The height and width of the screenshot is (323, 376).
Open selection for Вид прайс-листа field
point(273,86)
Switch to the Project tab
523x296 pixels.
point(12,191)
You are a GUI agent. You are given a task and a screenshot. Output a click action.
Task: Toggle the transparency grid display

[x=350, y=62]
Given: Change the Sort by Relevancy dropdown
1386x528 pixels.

...

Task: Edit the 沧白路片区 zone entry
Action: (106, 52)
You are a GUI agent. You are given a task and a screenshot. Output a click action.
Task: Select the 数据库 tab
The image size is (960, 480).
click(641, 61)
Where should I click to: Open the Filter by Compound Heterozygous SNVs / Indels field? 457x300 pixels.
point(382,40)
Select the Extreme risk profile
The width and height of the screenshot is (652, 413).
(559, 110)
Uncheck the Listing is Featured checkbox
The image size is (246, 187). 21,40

## Activity:
Among the entries above, the lines between the ones containing "The height and" and "1386x528 pixels.", inclusive, are to be transcribed exactly. No other line is to be given.

## Worked solution:
The height and width of the screenshot is (323, 376).
Open selection for Вид прайс-листа field
point(273,86)
Switch to the Project tab
523x296 pixels.
point(12,191)
You are a GUI agent. You are given a task and a screenshot. Output a click action.
Task: Toggle the transparency grid display

[x=350, y=62]
Given: Change the Sort by Relevancy dropdown
1386x528 pixels.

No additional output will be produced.